A crucial plot point in Chiang's short story revolves around the death of Louise's daughter. As Tucker observes, "In the short story, Hannah [Louise's daughter] dies at the age of 25, but in the screenplay, she dies from an incurable disease at a much younger age. The change was made in part because, in the short story, "Louise's character arc is to realize that the universe is deterministic, and that she must learn to accept the inevitable." But in the screenplay, Louise's character arc involves her having, as Heisserer put it, "a choice...free will..." That is, though she can change her future, she determines to have her daughter anyway. For Tucker, these changes "highlight the importance of screenwriting basics...being engaged in the protagonist's journey of discovery." 

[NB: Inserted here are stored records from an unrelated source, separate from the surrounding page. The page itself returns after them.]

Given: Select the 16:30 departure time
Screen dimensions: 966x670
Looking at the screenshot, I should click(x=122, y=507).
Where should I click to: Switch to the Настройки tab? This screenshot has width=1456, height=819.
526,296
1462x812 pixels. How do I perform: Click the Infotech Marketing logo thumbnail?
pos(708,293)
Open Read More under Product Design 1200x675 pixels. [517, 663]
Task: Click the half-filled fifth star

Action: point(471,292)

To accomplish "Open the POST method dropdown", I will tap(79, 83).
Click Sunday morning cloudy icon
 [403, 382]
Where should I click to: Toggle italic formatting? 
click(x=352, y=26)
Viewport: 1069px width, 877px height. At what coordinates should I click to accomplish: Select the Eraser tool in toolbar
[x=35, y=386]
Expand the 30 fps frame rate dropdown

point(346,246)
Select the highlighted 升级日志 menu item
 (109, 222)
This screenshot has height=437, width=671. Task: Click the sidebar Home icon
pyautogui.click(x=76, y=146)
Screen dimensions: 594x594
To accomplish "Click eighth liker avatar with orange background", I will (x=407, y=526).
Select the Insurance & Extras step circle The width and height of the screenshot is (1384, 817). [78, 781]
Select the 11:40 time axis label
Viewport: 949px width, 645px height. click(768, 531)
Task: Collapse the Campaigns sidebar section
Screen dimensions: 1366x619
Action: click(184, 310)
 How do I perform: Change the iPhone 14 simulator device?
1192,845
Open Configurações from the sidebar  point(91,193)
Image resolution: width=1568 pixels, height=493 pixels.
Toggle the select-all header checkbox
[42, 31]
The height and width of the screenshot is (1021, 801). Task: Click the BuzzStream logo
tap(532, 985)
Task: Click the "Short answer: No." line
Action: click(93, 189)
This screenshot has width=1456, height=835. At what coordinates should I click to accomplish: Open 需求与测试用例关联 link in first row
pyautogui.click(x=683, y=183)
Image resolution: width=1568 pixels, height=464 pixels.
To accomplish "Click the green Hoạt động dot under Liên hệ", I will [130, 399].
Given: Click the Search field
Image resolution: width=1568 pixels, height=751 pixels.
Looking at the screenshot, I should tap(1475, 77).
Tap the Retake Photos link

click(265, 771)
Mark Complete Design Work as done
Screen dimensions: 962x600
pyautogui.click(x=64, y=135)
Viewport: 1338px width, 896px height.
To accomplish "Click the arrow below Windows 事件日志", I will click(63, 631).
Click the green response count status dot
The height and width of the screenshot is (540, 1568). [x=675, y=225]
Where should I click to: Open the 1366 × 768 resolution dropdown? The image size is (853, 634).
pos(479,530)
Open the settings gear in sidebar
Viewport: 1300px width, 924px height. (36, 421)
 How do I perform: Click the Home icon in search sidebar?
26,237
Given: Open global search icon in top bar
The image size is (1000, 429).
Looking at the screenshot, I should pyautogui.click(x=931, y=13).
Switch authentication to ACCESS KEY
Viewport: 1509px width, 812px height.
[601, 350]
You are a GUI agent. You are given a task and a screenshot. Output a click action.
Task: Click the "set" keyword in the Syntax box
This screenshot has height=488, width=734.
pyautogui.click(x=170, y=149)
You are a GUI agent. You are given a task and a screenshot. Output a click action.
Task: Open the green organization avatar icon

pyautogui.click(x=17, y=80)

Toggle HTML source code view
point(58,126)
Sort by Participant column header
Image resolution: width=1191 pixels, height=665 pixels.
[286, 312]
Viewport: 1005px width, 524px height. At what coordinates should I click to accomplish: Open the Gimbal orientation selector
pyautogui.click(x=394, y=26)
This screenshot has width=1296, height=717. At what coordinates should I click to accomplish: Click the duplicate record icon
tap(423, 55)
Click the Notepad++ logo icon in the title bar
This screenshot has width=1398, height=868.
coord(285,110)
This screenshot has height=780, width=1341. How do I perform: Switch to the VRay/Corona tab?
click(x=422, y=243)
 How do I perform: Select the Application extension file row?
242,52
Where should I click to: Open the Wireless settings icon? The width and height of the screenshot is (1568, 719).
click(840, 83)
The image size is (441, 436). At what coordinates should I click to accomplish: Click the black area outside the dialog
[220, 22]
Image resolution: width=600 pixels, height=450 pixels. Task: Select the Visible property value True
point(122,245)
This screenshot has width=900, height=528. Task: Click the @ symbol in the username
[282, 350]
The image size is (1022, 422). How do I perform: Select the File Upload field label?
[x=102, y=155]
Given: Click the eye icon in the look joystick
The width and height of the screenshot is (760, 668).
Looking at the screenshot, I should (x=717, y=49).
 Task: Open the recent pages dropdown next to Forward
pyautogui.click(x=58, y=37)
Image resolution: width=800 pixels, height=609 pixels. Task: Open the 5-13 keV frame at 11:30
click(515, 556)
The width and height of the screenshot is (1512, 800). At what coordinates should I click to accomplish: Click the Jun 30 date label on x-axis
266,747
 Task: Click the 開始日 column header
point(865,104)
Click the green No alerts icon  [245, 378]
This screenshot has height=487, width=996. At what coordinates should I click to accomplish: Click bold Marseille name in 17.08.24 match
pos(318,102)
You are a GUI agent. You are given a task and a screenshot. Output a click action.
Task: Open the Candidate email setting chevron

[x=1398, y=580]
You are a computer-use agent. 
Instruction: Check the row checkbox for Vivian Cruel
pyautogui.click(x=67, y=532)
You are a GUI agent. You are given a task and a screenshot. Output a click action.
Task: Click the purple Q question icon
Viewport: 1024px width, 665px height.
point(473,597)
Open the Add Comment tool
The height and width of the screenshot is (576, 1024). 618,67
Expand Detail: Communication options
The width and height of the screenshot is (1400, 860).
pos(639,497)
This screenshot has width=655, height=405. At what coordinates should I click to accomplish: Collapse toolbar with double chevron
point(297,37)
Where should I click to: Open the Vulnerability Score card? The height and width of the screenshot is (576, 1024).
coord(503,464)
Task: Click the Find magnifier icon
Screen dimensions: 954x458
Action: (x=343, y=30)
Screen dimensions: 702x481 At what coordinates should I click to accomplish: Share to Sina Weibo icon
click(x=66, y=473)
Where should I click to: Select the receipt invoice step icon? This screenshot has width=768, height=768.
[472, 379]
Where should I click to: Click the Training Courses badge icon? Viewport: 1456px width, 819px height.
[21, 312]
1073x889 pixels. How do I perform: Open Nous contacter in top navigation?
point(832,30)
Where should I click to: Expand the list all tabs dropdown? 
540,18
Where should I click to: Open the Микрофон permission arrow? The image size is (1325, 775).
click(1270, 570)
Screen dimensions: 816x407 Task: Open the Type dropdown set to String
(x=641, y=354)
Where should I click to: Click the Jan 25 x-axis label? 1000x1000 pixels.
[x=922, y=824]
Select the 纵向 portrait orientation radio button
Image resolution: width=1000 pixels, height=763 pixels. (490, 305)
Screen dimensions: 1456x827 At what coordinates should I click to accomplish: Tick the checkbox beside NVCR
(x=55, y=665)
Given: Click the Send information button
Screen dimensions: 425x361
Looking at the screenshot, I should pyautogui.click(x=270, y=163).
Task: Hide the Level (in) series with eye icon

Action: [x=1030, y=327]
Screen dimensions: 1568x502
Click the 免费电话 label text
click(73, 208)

The adaptation of Arrival has a lot to teach about the nature of film itself, and how a story about communicating with an alien species, is, in reality, "about how we communicate with each other."  By tweaking the elements of the short story, the filmmakers took a lyrical short story and made a mind-bending film that still manages to be human and connect with its audience.

This is essentially what good adaptation is about: taking the meaning and art of one medium and translating it into the visual, temporal medium of cinema. Arrival is a mind-bending film, and if you haven't seen it, it's might be difficult to understand all of the subtleties here, but Tucker's essay goes a long way toward explaining how the film makes a successful go of adapting a difficult short story into a transcendent piece of science fiction that deals with free will, understanding, and the nature of time and communication itself.